**** Reading text

## RDP - Stone Soup #5: Data Association with Clutter 
[Documentation](https://stonesoup.readthedocs.io/en/v1.4/auto_examples/readers/Custom_Pandas_Dataloader.html#sphx-glr-auto-examples-readers-custom-pandas-dataloader-py)

Continuing experiments - following tutorial #5: Data Association with clutter.

For this tutorial, I need to extend the test data set that I've been working with to include some clutter. I'll grab all plots within the timeframe of the test target that were not correlated to the test plane or any other targets of opportunity. 

In [None]:
import pandas as pd
import numpy as np
import csv
from datetime import datetime, timedelta
from importlib import reload  # Python 3.4+
from typing import Tuple
import itertools
from matplotlib import pyplot as plt
from math import ceil

import dateutil
from pymap3d import geodetic2enu

import sys
sys.path.append('C:/Users/ttrinter/git_repo/cspeed/data_common')
sys.path.append('../../..')
import data_functions as dfunc
import visualizations as v
from ttt_ss_funcs import generate_timestamps, ADSBTruthReader, CSVReaderXY, CSVReaderPolar, plot_all, CSVClutterReaderXY


from stonesoup.reader import DetectionReader, GroundTruthReader
from stonesoup.base import Property
from stonesoup.types.detection import Detection, Clutter
from stonesoup.plotter import AnimatedPlotterly, Plotter

from stonesoup.base import Property
from stonesoup.buffered_generator import BufferedGenerator
from stonesoup.functions import cart2sphere, sphere2cart
from stonesoup.models.measurement.linear import LinearGaussian
from stonesoup.models.measurement.nonlinear import CartesianToBearingRange
from stonesoup.types.angle import Bearing
from stonesoup.types.detection import Detection
from stonesoup.types.groundtruth import GroundTruthState, GroundTruthPath

# Tracker Imports
from stonesoup.types.state import GaussianState

plot_type = 'static' # or 'animated'

sensor_positions = { 'RDU103': (51.52126391, 5.85862734)}

METERS_in_NM = 1852


## Get Data from BigQuery
* rdp_straight: short, straight flight path
* rdp_extended: longer flight path
* adsb_straight: truth for rdp_straight
* adsb_extended: truth for rdp_extended


In [None]:
target_address = 10537421
# adsb_sql = f"""SELECT `timestamp`,
#         time_of_day, 
#         latitude, 
#         longitude, 
#         target_address,
#         flight_level, 
#         rho, 
#         theta
# FROM radar_data.adsb
# WHERE test_date = '2024-07-17'
# AND target_address={target_address}
# and latitude is not NULL
# AND rho<20
# ORDER BY `timestamp`"""

********

To do ▸
1 – Translate this sentence from the Stone Soup notebook into Spanish: "For this tutorial, I need to extend the test data set that I've been working with to include some clutter."
2 – Please write out the part of the Stone Soup notebook that opens with the words containing "## RDP - Stone" and closes with "targets of opportunity.", character for character.

**** Source data

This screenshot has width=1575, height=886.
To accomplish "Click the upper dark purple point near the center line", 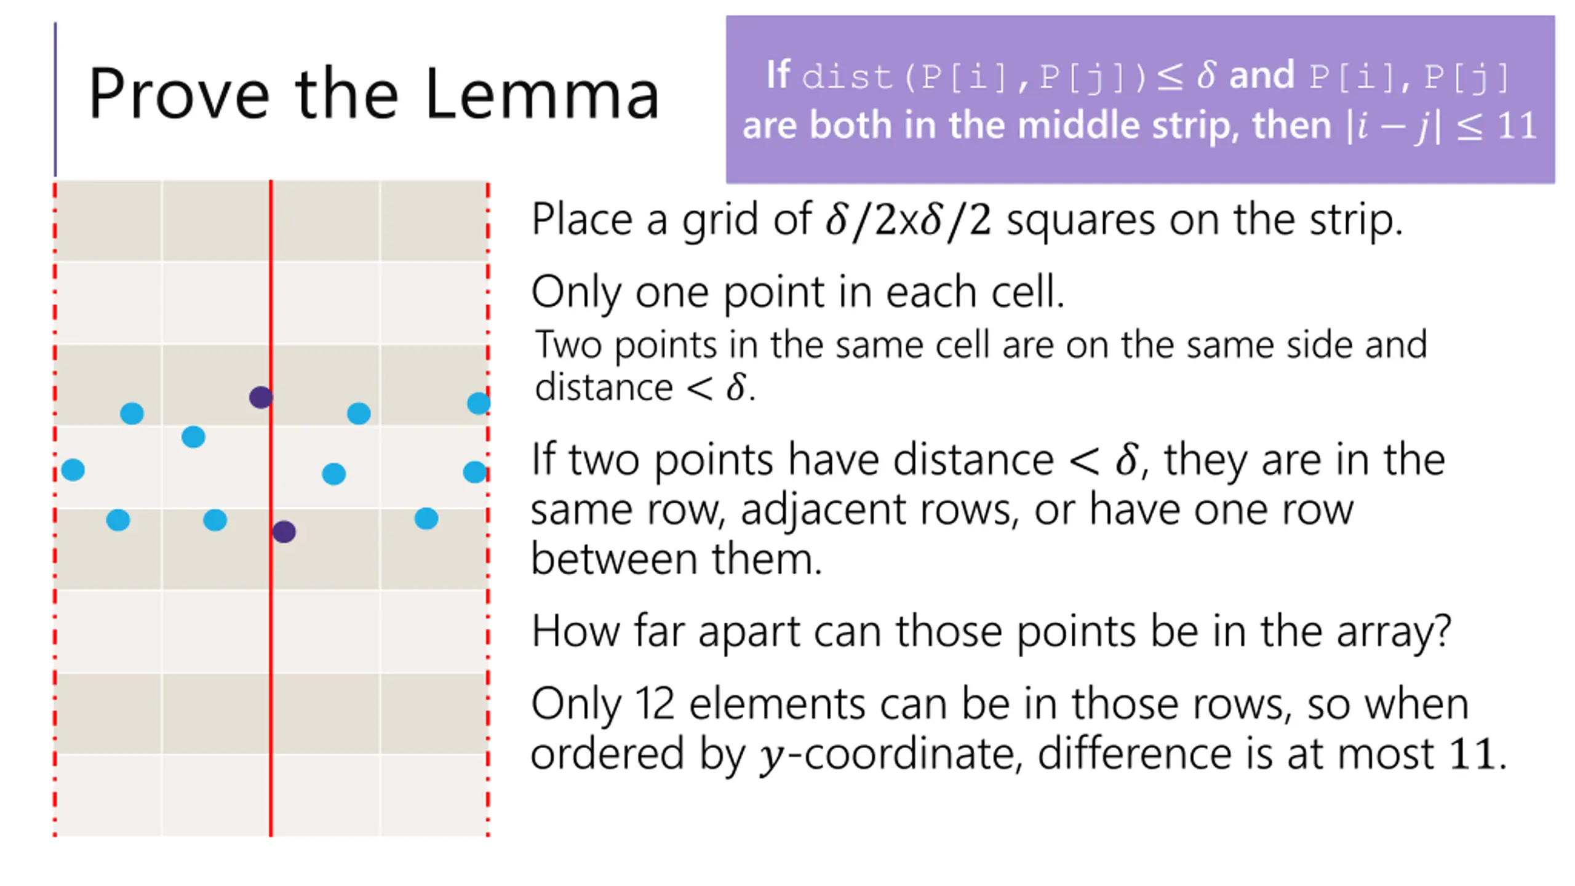I will (x=261, y=397).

********

Responses in order ▸
1 – Para este tutorial, necesito ampliar el conjunto de datos de prueba con el que he estado trabajando para que incluya algunos ecos parásitos.

2 –
## RDP - Stone Soup #5: Data Association with Clutter 
[Documentation](https://stonesoup.readthedocs.io/en/v1.4/auto_examples/readers/Custom_Pandas_Dataloader.html#sphx-glr-auto-examples-readers-custom-pandas-dataloader-py)

Continuing experiments - following tutorial #5: Data Association with clutter.

For this tutorial, I need to extend the test data set that I've been working with to include some clutter. I'll grab all plots within the timeframe of the test target that were not correlated to the test plane or any other targets of opportunity.